I wish people were more careful about the distinction because people carelessly generalise cached opinions about the former to the latter. In particular, the former seems more dangerous: there is less opportunity to monitor the metacognition’s observation and modification of the mesocognition if these cognitions occur within the same entity, i.e. activations, chain-of-thought.
I expect the line to blur between introspective and extrospective RSI. For example, you could imagine AIs trained for interp to doing interp on themselves, directly interpretting their own activations/internals and then making modifications while running.
I also write about this at the very end, I do think we will eventually get RSI though this might be relatively late.

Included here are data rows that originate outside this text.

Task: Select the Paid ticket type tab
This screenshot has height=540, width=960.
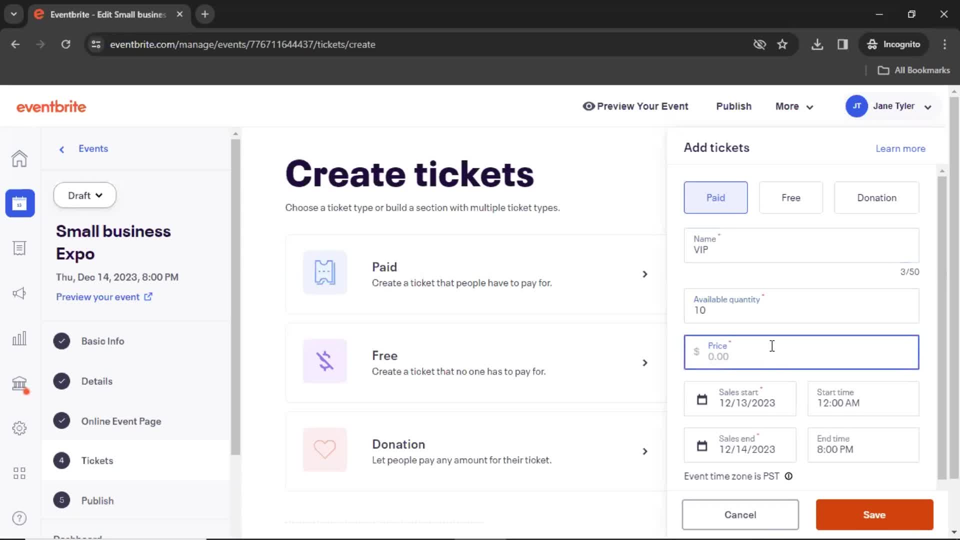Action: click(x=716, y=197)
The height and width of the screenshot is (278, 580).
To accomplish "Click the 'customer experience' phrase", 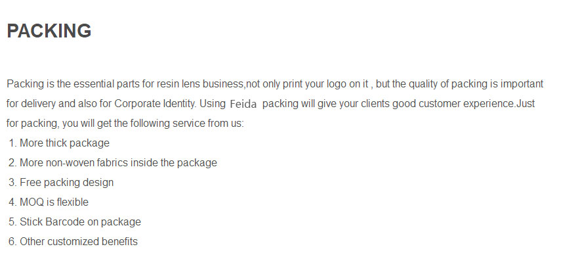I will (x=466, y=104).
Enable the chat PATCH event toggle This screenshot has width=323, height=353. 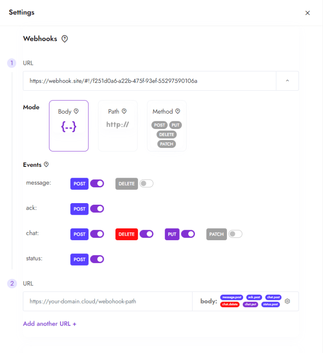(x=235, y=234)
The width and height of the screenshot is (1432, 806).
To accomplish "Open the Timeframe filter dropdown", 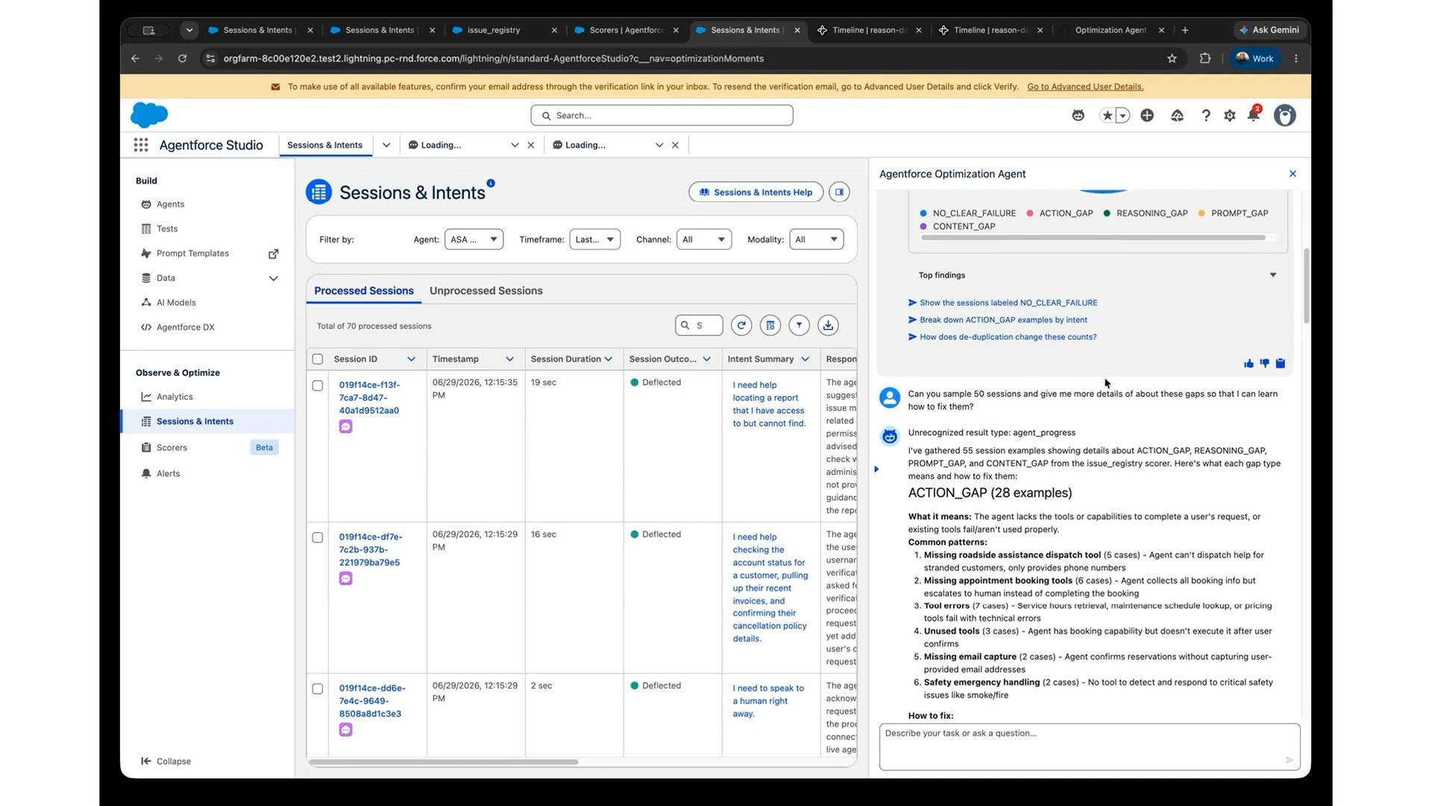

I think Eliezer meant “self” very hyper specific here, not just improving a similar instance to yourself or preparing new training data, but literally looking into the if statements and loops of its own code while it is thinking of how to best upgrade its own code. So in that sense I don’t know if Eliezer would approve of the term “Extrospective Recursive Self Improvemnt”.
Does AI-automated AI R&D count as “Recursive Self-Improvement”? I’m not sure what Yudkowsky would say, but regardless, enough people would count it that I’m happy to concede some semantic territory. The best thing (imo) is just to distinguish them with an adjective.
I would probably say RSI is a special case of AI-automated R&D. What you are describing is another special case where it only does these non-introspective forms of AI research. This non-introspective research could also be done between totally different models.
I analyzed internal structure of RSI some time ago and concluded that it will be not as easy at it may seem because of the need of secret self-testing. But on some levels it may be effective, like learning new principles of thinking. Levels of AI Self-Improvement.
Right now, AI capability advances are driven by compute scaling, human ML research, and ML experiments. Transparency and direct modification of models do not have good returns to AI capabilities. What reasons are there to think transparency and direct modification would have better returns in the future?